◆ Request 1 ◆
Answer these from the Emacs sorting patch message:
(a) Who helped with the work on the new sorting code?
(b) How many microseconds did the new version take on (make-sorted-list 10000)?
(c) How many parts does the patch have?
◆ Request 2 ◆
Carry on writing the Emacs sorting patch message from the point where it stops.

◆ Text excerpt ◆
Message #5 received at submit <at> debbugs.gnu.org (full text, mbox):
[Message part 1 (text/plain, inline)]
Tags: patch
As discussed on emacs-devel I have been working on a replacement for the
current sorting algorithm in Emacs. With the help of Mattias Engdegård
we have made a lot of progress, and the attached patch implements
TIMSORT, the sorting algorithm introduced 20 years ago in python and now
used in Android and many other places. This implementation is pretty
much always 20% to 30% faster than the current version, and in many
cases is an order of magnitude faster. The current Emacs code treats
lists and vectors differently, while the new implementation uses a
common code path. Some benchmarks (times in microseconds; all lists are
length 10K):
| | oldlist | oldvec | tim |
| (make-random-list 10000) | 2790 | 2123 | 1557 |
| (nreverse (make-sorted-list 10000)) | 1417 | 987 | 118 |
| (make-sorted-list 10000) | 1310 | 899 | 116 |
| (make-swapped-list 10000 3) | 1457 | 1019 | 122 |
| (make-plus-list 10000) | 1309 | 899 | 119 |
| (make-onepercent-list 10000) | 1764 | 1272 | 183 |
| (make-constant-list 10000) | 1292 | 888 | 116 |
| (make-evil-list 10000) | 1374 | 946 | 398 |
| (make-block-list 10000 100) | 2235 | 1646 | 919 |
| (make-block-list 10000 10) | 2598 | 1962 | 1451 |
The patch has 4 parts:
1. Add a new `record_unwind_protect_ptr_mark` function for use with C data
structures that use the specpdl for clean-up but also contain possibly
unique references to Lisp objects. This is needed for the dynamic
memory management that the new algorithm uses.

◆ Dataset entries ◆
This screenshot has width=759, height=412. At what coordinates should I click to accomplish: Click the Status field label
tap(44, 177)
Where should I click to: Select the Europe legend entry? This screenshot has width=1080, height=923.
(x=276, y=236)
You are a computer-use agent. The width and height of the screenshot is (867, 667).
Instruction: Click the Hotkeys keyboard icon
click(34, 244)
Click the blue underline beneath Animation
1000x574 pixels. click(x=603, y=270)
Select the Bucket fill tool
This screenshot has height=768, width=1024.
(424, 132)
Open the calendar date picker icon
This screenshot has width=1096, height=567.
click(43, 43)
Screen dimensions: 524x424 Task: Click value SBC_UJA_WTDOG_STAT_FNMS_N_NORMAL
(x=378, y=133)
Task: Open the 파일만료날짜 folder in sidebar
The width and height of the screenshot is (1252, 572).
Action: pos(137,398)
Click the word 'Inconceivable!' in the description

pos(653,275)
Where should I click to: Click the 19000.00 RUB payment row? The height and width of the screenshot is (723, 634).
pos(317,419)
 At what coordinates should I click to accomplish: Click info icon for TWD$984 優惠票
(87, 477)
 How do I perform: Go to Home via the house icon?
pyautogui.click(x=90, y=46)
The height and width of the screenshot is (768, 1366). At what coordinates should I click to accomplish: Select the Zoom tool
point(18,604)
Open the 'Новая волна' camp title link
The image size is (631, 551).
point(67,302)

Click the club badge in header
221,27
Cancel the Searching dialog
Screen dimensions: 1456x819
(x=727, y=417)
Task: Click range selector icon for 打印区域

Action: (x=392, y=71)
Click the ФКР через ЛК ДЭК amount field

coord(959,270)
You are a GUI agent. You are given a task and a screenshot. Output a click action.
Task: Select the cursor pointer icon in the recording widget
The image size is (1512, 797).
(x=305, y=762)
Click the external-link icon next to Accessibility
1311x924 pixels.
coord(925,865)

◆ Answer 1 ◆
(a) Mattias Engdegård
(b) 116
(c) 4

◆ Answer 2 ◆
2. The actual sorting change. This removes the old sorting routines and
puts the new implementation in a separate file, sort.c
3. A bunch of new unit tests.
4. An optimization that resolves the sorting comparison symbol into the
corresponding function before starting the sort.
In GNU Emacs 29.0.50 (build 5, x86_64-pc-linux-gnu, GTK+ Version 3.24.33, cairo version 1.16.0)
of 2022-03-22 built on clove
Repository revision: c3c1ee56a44541e1eb2fd7e523f7508fd330d635
Repository branch: scratch/local
System Description: Debian GNU/Linux bookworm/sid
Configured using:
'configure --with-x-toolkit=gtk3 --with-native-compilation --with-pgtk
--with-xwidgets'
[patch.diff (text/patch, attachment)]
Information forwarded
to
bug-gnu-emacs <at> gnu.org
:
bug#54532
; Package
emacs
.
(Wed, 23 Mar 2022 12:03:02 GMT)
Full text and
rfc822 format available.
Message #8 received at 54532 <at> debbugs.gnu.org (full text, mbox):
Andrew Cohen <acohen <at> ust.hk> writes:
> | | oldlist | oldvec | tim |
> | (make-random-list 10000) | 2790 | 2123 | 1557 |
> | (nreverse (make-sorted-list 10000)) | 1417 | 987 | 118 |
> | (make-sorted-list 10000) | 1310 | 899 | 116 |
> | (make-swapped-list 10000 3) | 1457 | 1019 | 122 |
> | (make-plus-list 10000) | 1309 | 899 | 119 |
> | (make-onepercent-list 10000) | 1764 | 1272 | 183 |
> | (make-constant-list 10000) | 1292 | 888 | 116 |
> | (make-evil-list 10000) | 1374 | 946 | 398 |
> | (make-block-list 10000 100) | 2235 | 1646 | 919 |
> | (make-block-list 10000 10) | 2598 | 1962 | 1451 |
Wow, great! A tenfold speed increase on (mostly-)sorted lists (which is a
common use case in my experience) is impressive.
Reading the code, I don't really have any comments (but then again, I
don't really understand the timsort algorithm anyway).
--
(domestic pets only, the antidote for overdose, milk.)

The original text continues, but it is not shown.